■ **PROBLÈME A**:
Répondez à ces questions d'après l'extrait :
(i) Que proposait Arsène Nimale lorsqu'il est intervenu pour inverser la tendance ?
(ii) Qu'est redevenue la France ?
(iii) Où fait-on croire aux gens que se trouve l'avenir ?

◆ ◆ ◆ ◆ ◆ ◆ ◆

Il était alors facile, lorsqu'Arsène Nimale est intervenu pour inverser la tendance en proposant libre arbitre et bienveillance, d'organiser une Grande Catastrophe qui éliminerait la moitié de l'humanité et contrôlerait les masses.

Ce qui dérange est ce retour en arrière draconnien opéré par le Parti : la France est redevenue la Gaule, on ne se déplace plus en voiture, finie la télévision; on fait croire aux gens que l'avenir est sur Mars et que chaque famille doit livrer ses enfants pour la conquête de nouveaux territoires dans l'espace, chacun vit dans une faction, selon son origine sociale ou ses capacités.

On nous interroge sur le terrorisme, sur l'exclusion qui crée des révoltes, sur les écarts entre riches et pauvres, sur le climat, les ressources, toutes préoccupations actuelles qui prennent sens lorsqu'on envisage ce qui pourrait se passer dans quelques années.

◆ ◆ ◆ ◆ ◆ ◆ ◆

■ **PROBLÈME B**:
Transformez en liste numérotée, sans les lignes vides, tout le listing depuis la ligne contenant "You are a computer-use agent. 1456x819" jusqu'à la ligne contenant "coord(527,138)", ces deux lignes comprises.

■ **DONNÉES À UTILISER**:
◆ ◆ ◆ ◆ ◆ ◆ ◆

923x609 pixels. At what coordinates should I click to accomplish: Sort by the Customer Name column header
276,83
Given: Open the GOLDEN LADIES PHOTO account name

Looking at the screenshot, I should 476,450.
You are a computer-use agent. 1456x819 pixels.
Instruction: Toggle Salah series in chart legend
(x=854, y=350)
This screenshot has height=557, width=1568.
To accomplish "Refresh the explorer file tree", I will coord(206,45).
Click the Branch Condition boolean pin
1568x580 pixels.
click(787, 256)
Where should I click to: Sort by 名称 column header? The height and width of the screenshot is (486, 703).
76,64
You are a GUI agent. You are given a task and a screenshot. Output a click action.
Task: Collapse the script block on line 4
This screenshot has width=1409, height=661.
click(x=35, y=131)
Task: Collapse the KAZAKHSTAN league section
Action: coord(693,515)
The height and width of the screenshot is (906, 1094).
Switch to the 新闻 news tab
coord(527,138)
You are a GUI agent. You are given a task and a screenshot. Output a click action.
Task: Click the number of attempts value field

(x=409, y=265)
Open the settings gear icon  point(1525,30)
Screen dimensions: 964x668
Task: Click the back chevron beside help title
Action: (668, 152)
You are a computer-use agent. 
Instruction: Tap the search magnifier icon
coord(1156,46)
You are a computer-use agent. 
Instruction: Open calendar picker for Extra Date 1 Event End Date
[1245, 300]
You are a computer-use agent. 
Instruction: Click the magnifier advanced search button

◆ ◆ ◆ ◆ ◆ ◆ ◆

■ **RÉPONSE A**:
(i) Le libre arbitre et la bienveillance.
(ii) La Gaule.
(iii) Sur Mars.

■ **RÉPONSE B**:
1. You are a computer-use agent. 1456x819 pixels.
2. Instruction: Toggle Salah series in chart legend
3. (x=854, y=350)
4. This screenshot has height=557, width=1568.
5. To accomplish "Refresh the explorer file tree", I will coord(206,45).
6. Click the Branch Condition boolean pin
7. 1568x580 pixels.
8. click(787, 256)
9. Where should I click to: Sort by 名称 column header? The height and width of the screenshot is (486, 703).
10. 76,64
11. You are a GUI agent. You are given a task and a screenshot. Output a click action.
12. Task: Collapse the script block on line 4
13. This screenshot has width=1409, height=661.
14. click(x=35, y=131)
15. Task: Collapse the KAZAKHSTAN league section
16. Action: coord(693,515)
17. The height and width of the screenshot is (906, 1094).
18. Switch to the 新闻 news tab
19. coord(527,138)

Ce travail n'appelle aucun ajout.